Apple’s standard iPhone is having a very strong start to 2026.
According to Counterpoint data shared by GSMArena, the iPhone 17 was the world’s best-selling smartphone in Q1 2026, taking around 6% of all smartphone sales globally during the quarter. That is a pretty big slice when you remember how crowded the phone market is, from budget Androids to foldables to gaming-focused devices.
What is interesting is that Apple did not just win with one model. The iPhone 17 Pro Max and iPhone 17 Pro also completed the global Top 3, similar to what happened in Q1 2025. But this time, the regular iPhone 17 reportedly has a clearer lead over its more expensive Pro siblings.
That says a lot about how Apple has positioned the normal iPhone this round. Counterpoint senior analyst Harshit Rastogi pointed to upgrades like higher base storage, improved camera resolution, and a better display refresh rate as reasons the iPhone 17 is closer to the Pro models than before. In simple terms: more buyers may feel they are getting enough “Pro-ish” features without paying Pro-level money.
For Malaysian buyers, that matters. A lot of people here upgrade through telco plans, instalments, trade-ins, or family hand-me-down cycles. If the base iPhone feels less compromised, it becomes easier to justify versus stretching for a Pro Max. The report does not include Malaysia-specific RM pricing, but the trend is still relevant for anyone comparing value before committing to a flagship phone purchase.
Apple’s older model is also still hanging around. The iPhone 16 placed sixth in the Q1 2026 global chart, showing that last-gen iPhones continue to move volume after newer models arrive. No surprise lah — once prices drop or promos kick in, older iPhones become very tempting.
On the Android side, the story is very different but just as important. The Samsung Galaxy A07 4G was the best-selling Android phone in the first quarter of 2026. Yes, a 4G phone. Counterpoint says it did well in emerging markets such as the Middle East, Africa, and Latin America.
That pattern should feel familiar in SEA too. Not everyone is chasing 5G or flagship camera specs. For many users, especially students, parents, delivery riders, and backup-phone buyers, the priority is simple: affordable price, decent battery, acceptable performance, and long software support.
Samsung also had the Galaxy A17 4G in the Top 10, while the Galaxy A17 5G ranked higher than the 4G version. Both the Galaxy A07 4G and A17 4G are notable because Samsung promises six major OS updates for them. That is a big deal in the budget segment, although GSMArena notes their older 4G modems could feel limiting by 2031.
The chart also shows Samsung’s midrange strength, with the Galaxy A56 and Galaxy A36 taking the seventh and eighth spots. For Malaysia, these are the kinds of models that usually matter more than ultra-premium flagships because they sit in that practical daily-driver zone: good screen, good battery, decent cameras, and usually better promo pricing.
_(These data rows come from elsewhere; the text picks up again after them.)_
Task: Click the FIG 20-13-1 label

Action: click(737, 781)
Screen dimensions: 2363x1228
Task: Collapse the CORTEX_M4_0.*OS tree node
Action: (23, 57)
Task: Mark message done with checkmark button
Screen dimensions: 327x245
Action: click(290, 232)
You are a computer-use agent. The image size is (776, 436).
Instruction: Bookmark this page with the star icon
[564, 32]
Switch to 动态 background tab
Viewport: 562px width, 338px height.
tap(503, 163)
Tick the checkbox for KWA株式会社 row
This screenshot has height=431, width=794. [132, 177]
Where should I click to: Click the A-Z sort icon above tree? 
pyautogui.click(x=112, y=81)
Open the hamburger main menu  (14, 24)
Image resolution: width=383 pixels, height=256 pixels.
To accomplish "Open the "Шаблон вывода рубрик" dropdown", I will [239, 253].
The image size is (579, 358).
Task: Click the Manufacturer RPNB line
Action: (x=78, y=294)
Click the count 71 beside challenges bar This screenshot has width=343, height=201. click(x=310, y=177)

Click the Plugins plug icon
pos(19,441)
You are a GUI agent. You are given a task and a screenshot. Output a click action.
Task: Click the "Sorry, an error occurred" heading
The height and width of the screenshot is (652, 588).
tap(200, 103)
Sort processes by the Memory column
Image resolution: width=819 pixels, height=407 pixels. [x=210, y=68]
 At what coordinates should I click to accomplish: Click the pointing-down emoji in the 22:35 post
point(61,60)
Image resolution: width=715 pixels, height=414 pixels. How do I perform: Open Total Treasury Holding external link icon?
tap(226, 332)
One big missing name is the Galaxy S26 Ultra. Last year, the S25 Ultra was the only Android flagship to enter the list. But Counterpoint says the S26 Ultra only narrowly missed the Top 10, partly because it launched later — March 2026 instead of February 2025 — so it only had a short window inside Q1.
Xiaomi also made the list again, this time with the Redmi A5, an ultra-affordable Android Go model. Like Samsung’s A07, it is a 4G device that found traction in emerging markets.
So the takeaway is pretty clear: Apple is dominating the premium mainstream conversation, but budget Android is still where massive volume happens. For SEA, that split is very real — iPhones remain aspirational and sticky, while affordable Samsung and Redmi phones keep doing the everyday work.